WHAT IS BEING ASKED: Exactly the lines from the one containing "Task: Click the magnifying glass search icon" through the end of the listing below are required, restated word for word and without pictures.

TASK DATA:
☆ ☆ ☆

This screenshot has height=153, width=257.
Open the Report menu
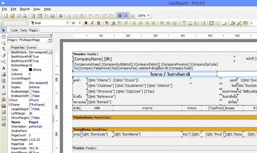[24, 9]
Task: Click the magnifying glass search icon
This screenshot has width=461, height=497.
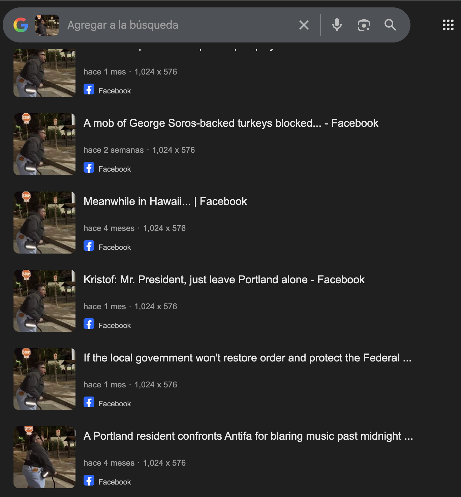Action: pos(390,25)
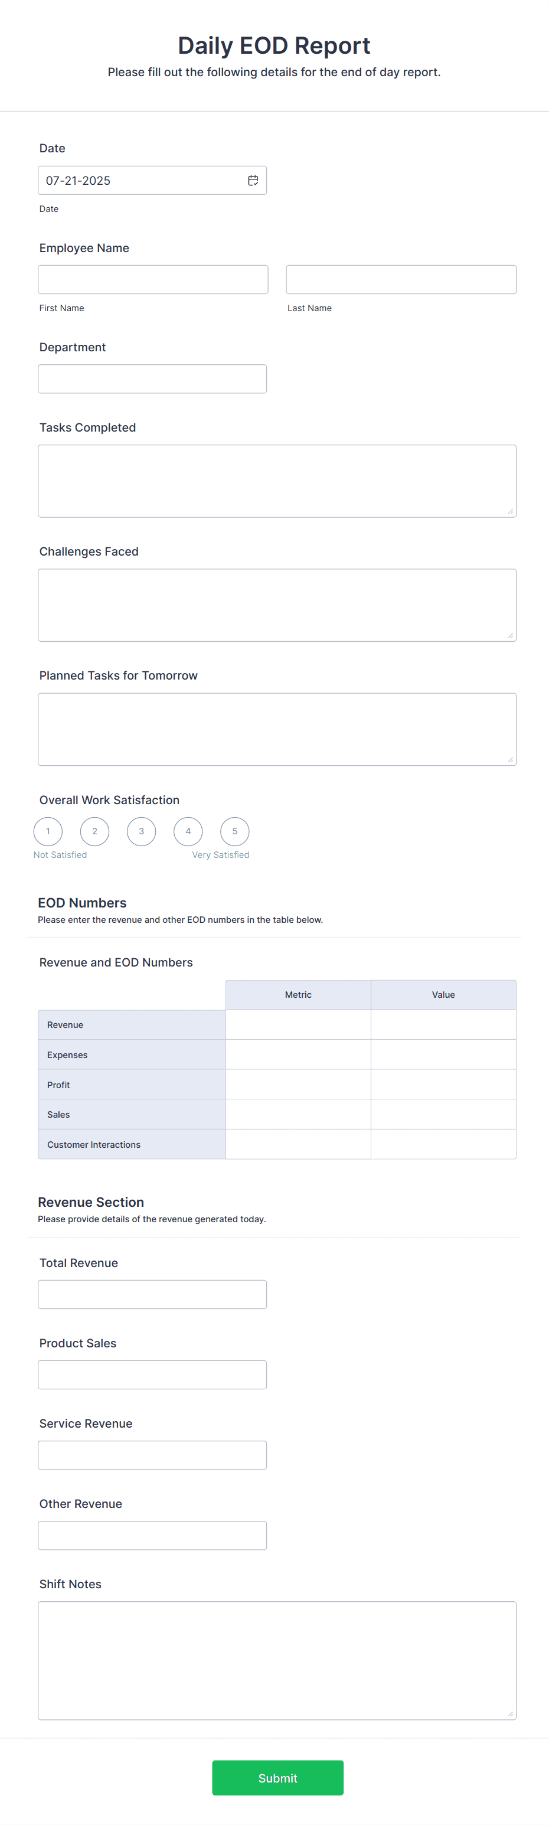Click Customer Interactions row Metric cell
The width and height of the screenshot is (549, 1825).
[298, 1144]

☆ ☆ ☆

EXERCISE SOLUTION:
Task: Click the magnifying glass search icon
This screenshot has width=461, height=497.
Action: pos(390,25)
Click Customer Interactions row Metric cell
The width and height of the screenshot is (549, 1825).
[298, 1144]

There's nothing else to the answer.